PROBLEM REQUIREMENTS |
Your reply should consist solely of the number of lines in the data that contain "text".

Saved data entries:
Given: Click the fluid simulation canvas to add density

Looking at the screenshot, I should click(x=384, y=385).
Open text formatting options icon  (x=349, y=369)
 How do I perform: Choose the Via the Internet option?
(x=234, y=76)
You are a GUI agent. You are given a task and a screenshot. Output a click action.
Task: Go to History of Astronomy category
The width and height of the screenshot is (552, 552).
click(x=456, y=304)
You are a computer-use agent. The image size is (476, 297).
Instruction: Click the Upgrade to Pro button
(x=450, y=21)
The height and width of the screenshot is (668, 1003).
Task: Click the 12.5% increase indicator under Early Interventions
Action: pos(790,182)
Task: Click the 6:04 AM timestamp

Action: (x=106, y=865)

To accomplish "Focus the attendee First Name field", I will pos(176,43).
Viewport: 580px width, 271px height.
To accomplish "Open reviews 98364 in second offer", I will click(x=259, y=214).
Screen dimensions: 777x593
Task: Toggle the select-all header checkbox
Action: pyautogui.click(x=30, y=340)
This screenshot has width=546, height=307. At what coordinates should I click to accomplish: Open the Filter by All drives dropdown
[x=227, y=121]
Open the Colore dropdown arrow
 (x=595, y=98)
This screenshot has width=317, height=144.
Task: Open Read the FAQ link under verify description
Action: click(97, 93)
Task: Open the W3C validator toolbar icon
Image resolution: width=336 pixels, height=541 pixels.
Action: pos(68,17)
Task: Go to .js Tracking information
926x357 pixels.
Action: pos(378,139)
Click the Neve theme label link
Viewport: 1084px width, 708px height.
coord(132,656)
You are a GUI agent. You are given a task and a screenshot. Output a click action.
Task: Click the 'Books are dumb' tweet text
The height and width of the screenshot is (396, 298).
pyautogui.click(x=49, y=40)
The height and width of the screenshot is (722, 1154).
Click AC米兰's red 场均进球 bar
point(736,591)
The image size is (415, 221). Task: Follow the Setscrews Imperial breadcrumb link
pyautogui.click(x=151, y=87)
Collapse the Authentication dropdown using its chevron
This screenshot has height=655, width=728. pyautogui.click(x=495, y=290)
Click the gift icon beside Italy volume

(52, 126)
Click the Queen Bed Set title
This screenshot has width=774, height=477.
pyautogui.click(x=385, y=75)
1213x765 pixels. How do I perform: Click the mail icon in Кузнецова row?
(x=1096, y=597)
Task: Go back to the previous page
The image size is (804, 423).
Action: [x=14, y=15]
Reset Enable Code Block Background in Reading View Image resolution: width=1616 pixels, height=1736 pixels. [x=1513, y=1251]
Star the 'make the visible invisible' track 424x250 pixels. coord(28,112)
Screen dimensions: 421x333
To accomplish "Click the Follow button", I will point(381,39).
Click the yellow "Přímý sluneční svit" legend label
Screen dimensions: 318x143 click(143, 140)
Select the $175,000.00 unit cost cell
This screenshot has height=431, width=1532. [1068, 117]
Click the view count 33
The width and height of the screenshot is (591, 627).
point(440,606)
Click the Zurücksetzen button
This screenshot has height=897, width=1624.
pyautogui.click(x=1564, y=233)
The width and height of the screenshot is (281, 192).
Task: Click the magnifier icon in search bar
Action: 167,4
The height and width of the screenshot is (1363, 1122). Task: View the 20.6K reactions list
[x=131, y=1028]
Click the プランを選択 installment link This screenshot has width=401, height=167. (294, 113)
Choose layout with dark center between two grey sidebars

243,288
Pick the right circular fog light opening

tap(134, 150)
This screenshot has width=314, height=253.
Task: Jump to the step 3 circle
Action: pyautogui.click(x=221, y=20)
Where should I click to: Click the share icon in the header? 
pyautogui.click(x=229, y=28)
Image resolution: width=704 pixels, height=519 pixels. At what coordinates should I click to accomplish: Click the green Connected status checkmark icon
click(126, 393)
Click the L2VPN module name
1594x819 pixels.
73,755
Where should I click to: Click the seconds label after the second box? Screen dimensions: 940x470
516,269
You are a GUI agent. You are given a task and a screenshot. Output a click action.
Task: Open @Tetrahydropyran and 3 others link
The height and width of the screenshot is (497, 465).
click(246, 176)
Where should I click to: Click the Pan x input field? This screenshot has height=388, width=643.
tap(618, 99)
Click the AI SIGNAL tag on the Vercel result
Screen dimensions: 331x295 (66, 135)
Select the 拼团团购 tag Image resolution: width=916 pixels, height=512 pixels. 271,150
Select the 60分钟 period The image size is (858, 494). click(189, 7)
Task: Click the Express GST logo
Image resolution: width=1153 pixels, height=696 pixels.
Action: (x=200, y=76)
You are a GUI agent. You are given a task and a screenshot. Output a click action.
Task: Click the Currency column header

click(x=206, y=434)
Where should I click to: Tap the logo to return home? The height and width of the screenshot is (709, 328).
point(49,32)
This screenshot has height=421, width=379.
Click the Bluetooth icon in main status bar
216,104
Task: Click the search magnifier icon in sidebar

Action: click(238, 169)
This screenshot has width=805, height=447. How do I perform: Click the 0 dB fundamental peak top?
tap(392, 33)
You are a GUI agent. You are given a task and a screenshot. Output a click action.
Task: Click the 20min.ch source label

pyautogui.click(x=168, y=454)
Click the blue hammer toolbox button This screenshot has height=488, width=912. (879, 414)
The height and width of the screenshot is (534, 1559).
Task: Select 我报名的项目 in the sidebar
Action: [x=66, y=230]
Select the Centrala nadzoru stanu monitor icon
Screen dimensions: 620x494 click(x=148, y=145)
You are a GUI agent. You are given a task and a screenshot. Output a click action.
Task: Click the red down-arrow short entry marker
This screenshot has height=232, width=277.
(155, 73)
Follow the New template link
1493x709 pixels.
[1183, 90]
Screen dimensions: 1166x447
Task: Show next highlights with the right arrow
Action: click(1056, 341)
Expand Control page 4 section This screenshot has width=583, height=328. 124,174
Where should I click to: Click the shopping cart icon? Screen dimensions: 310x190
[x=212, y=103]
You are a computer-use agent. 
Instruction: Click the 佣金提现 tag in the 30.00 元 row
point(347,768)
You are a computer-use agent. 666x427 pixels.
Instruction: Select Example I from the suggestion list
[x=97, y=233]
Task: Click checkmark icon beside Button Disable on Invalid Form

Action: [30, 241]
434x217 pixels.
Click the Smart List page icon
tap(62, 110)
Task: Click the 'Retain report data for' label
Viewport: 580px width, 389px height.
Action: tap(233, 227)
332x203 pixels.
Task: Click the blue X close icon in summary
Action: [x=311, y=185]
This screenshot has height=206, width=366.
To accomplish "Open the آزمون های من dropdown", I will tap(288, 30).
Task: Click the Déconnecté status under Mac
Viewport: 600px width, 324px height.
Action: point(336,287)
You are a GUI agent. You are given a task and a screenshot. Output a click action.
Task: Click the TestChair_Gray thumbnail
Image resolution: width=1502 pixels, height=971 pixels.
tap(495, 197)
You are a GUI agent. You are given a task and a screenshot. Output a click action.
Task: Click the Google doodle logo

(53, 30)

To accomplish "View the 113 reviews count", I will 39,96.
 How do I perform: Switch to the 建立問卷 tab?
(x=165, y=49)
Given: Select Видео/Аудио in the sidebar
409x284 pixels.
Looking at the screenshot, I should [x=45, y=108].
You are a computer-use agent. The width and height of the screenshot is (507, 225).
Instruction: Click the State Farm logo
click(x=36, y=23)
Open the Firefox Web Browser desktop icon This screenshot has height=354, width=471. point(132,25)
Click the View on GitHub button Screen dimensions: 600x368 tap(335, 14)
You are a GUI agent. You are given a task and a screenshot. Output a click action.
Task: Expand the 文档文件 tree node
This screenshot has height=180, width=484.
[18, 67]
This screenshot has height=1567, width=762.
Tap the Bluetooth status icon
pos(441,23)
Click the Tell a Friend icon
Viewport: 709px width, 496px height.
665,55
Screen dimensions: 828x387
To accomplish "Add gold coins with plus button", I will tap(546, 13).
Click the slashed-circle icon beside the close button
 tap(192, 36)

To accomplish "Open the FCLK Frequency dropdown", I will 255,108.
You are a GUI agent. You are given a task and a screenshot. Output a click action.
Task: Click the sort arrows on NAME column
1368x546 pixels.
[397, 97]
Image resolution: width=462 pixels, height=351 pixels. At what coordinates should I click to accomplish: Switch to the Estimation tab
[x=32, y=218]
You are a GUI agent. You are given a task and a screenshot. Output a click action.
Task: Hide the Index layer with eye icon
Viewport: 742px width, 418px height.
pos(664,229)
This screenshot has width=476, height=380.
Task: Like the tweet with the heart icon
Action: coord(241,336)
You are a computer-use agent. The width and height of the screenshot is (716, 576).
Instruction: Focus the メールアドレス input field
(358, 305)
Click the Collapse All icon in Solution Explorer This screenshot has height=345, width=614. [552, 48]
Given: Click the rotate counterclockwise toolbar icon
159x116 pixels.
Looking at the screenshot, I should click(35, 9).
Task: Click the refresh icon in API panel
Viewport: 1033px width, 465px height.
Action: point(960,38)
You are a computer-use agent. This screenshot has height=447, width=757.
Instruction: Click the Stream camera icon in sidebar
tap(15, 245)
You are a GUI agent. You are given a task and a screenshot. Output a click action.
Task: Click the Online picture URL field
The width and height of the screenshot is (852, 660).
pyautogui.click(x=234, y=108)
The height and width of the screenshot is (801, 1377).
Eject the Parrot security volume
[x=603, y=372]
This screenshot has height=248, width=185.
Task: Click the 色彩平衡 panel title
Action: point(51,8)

ANSWER TO THIS TASK |
2